Items from a dataset

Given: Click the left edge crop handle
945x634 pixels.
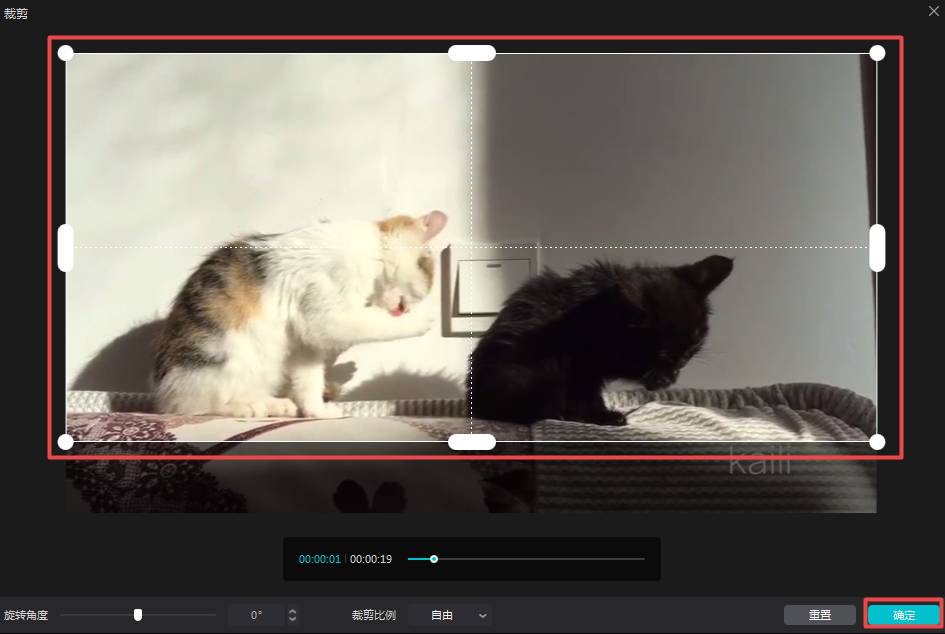Looking at the screenshot, I should click(x=66, y=248).
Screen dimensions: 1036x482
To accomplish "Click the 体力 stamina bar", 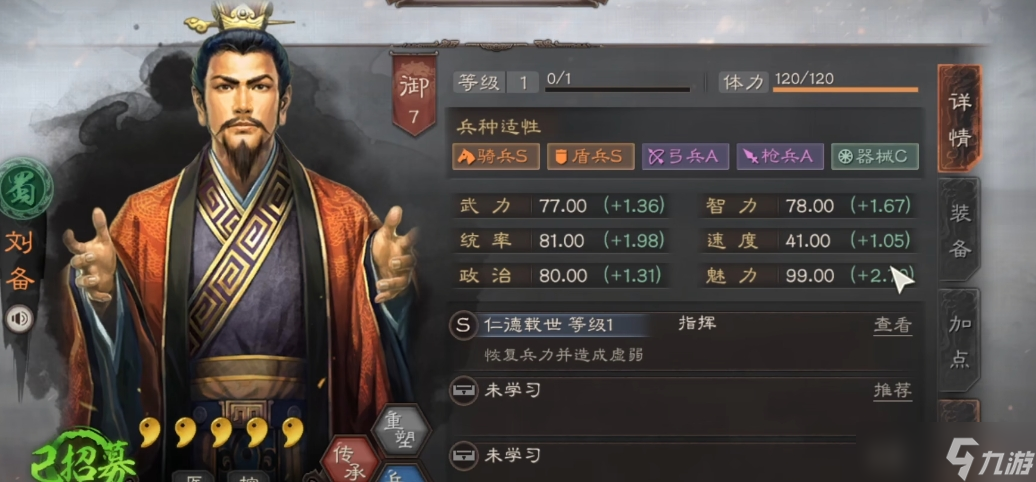I will pyautogui.click(x=845, y=89).
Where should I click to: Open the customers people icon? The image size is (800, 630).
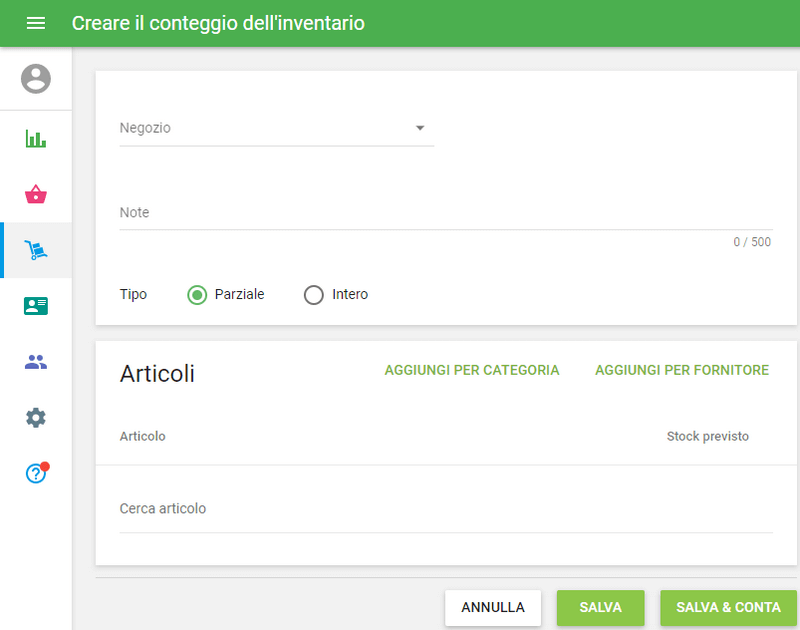36,362
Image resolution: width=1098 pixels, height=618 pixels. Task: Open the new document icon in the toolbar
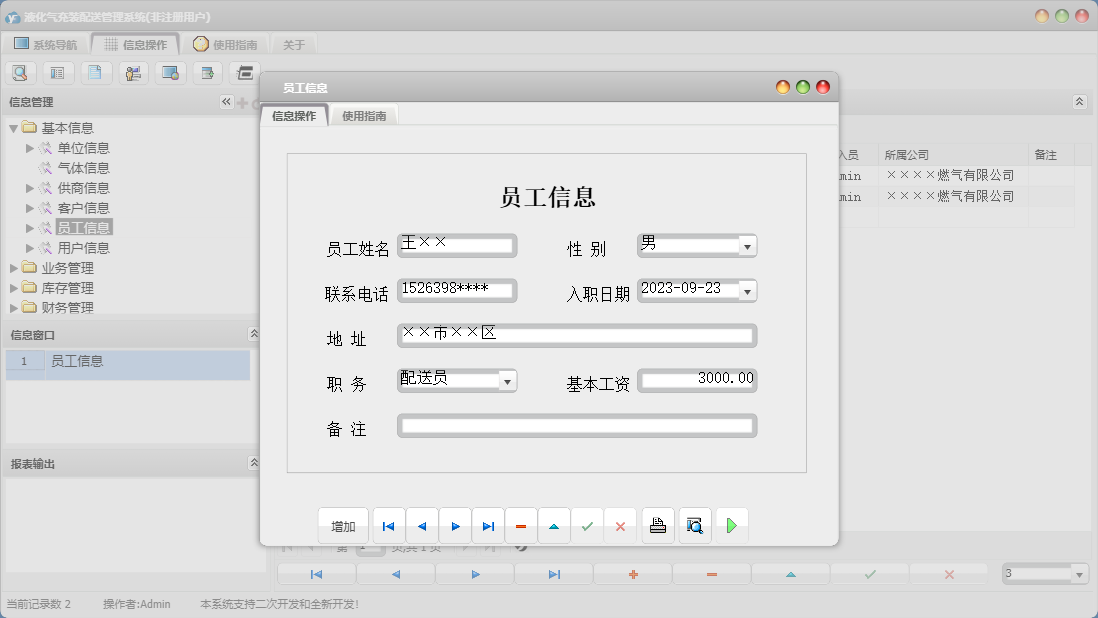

» ACTIVITY:
Please write out, word for word, each line from the one with "Where should I" to the last line of the data, keeping both ends and omitting pictures.

» REPLY TO THE EXERCISE:
Where should I click to: Open the customers people icon? The image size is (800, 630).
36,362
Image resolution: width=1098 pixels, height=618 pixels. Task: Open the new document icon in the toolbar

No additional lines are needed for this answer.